_Esercizio breve A_
Nel racconto sul Monte Kenya, quante ore impiegò il minibus da Nairobi a Nanyuku?
_Esercizio breve B_
Ricopia dal racconto sul Monte Kenya il passo che comincia con "Il tentativo di" e prosegue fino a "avvicinò al minibus.".
_Esercizio breve C_
Prosegui il racconto sul Monte Kenya, partendo dopo la sua ultima frase.

_Testo di partenza_
==*==

17.01 Monte Kenya

Il tentativo di scalata al Monte Kenya cominciò con un furto.
Da Nairobi prendemmo un minibus che impiegò quattro ore anziché due per arrivare a Nanyuku, il paese da dove avremmo organizzato l’escursione. Perciò anziché arrivare con la luce del sole, giungemmo in paese col buio. Eravamo rimasti in quattro dentro al veicolo più l’autista. Gli altri erano scesi presso ai villaggi lungo la strada. L’autista ci stava portando porta a porta e imboccò una stradina buia. Sbagliò strada e stava facendo retromarcia quando un ragazzo si avvicinò al minibus.
Franta era seduto vicino al finestrino, chiuso, con in mano il suo cellulare e stava leggendo informazioni sull’escursione che avremmo dovuto fare. Spesso la gente si avvicina ai veicoli per scambiare due parole, per dare informazioni, per curiosità o per fare affari quando vedono due mzungu, visi pallidi. Franta perciò non badò molto al ragazzo. Errore.

==*==

_Dati grezzi_
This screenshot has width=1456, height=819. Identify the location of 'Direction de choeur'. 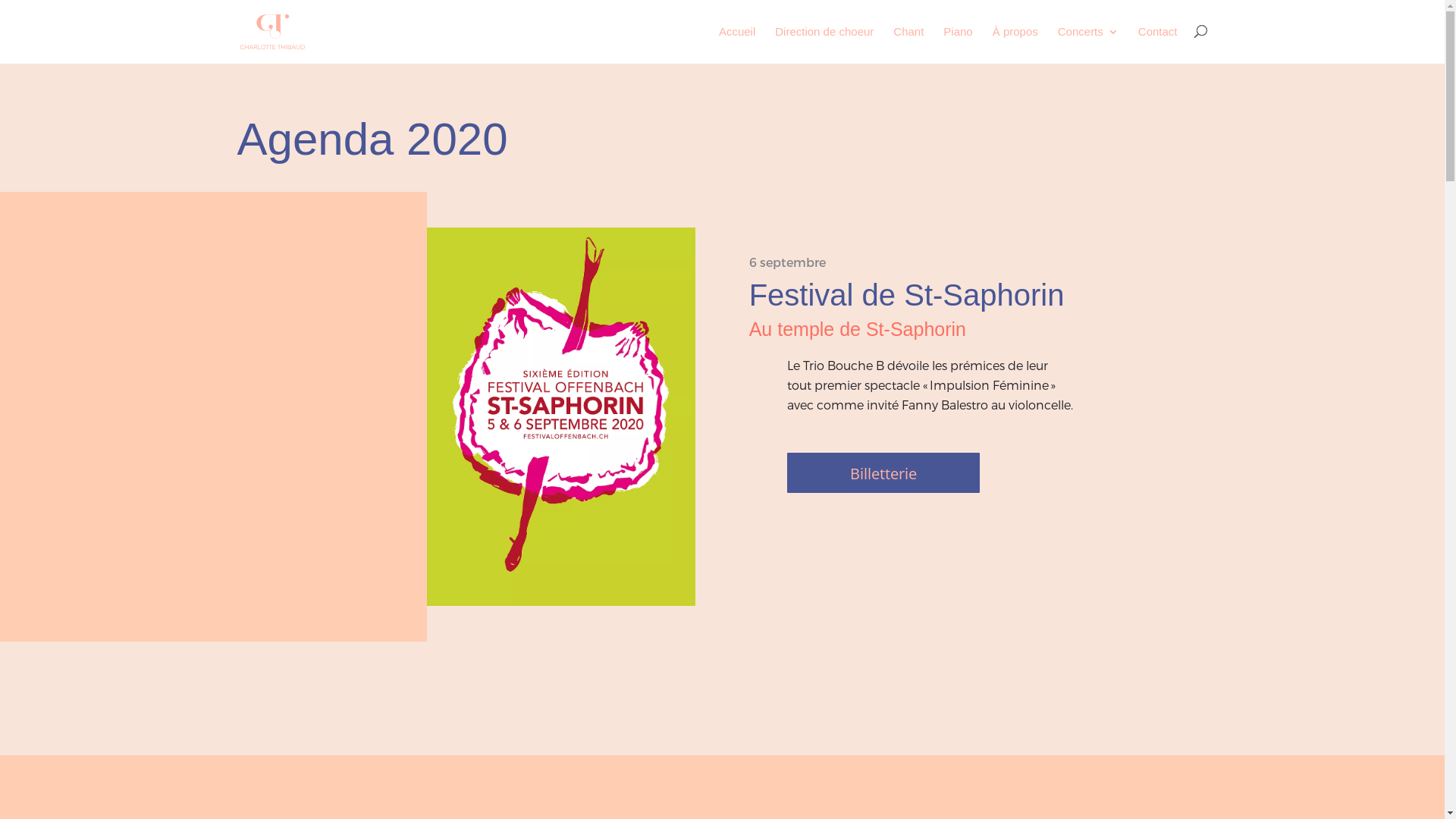
(823, 43).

==*==

_Risposta A_
Quattro ore, anziché due.

_Risposta B_
Il tentativo di scalata al Monte Kenya cominciò con un furto.
Da Nairobi prendemmo un minibus che impiegò quattro ore anziché due per arrivare a Nanyuku, il paese da dove avremmo organizzato l’escursione. Perciò anziché arrivare con la luce del sole, giungemmo in paese col buio. Eravamo rimasti in quattro dentro al veicolo più l’autista. Gli altri erano scesi presso ai villaggi lungo la strada. L’autista ci stava portando porta a porta e imboccò una stradina buia. Sbagliò strada e stava facendo retromarcia quando un ragazzo si avvicinò al minibus.

_Risposta C_
Velocemente e cogliendolo alla sprovvista il ragazzo aprì il finestrino scorrevole, agguantò il cellulare e lo strappò di forza all’incredulo Franta e scappò. Franta scese subito e cominciò a inseguirlo per la via buia. La donna che era con noi strillò. Io ero bloccato dai nostri zaini e cercai di uscire per aiutare il mio compagno di viaggio. Poi ci ripensai “e se ce ne fossero altri? Forse era meglio non lasciare incustoditi gli zaini” Franta dopo qualche metro al buio si rese conto dell’inutilità dell’inseguimento e degli eventuali pericoli dietro l’angolo.
Scossi ci facemmo portare all’albergo dove dormimmo un sonno agitato, almeno il mio.
Il giorno dopo andammo all’agenzia per pianificare l’escursione sul Monte Kenya. Lì raccontammo il fatto al proprietario. “Aspettate. Descrivetemi il modello. Ora vado dai street boys e vediamo se salta fuori qualcosa.” Durante il nostro soggiorno ci fu detto che il ragazzo era stato trovato e picchiato. Ora il cellulare ce l’aveva qualcun altro. Non ci fu verso di ricomprarlo.
Non credetti alla versione del nostro agente e avevo dei dubbi persino sull’autista del minibus. Non rivedemmo più il cellulare e il senso di sconforto e di dubbio rimase a lungo.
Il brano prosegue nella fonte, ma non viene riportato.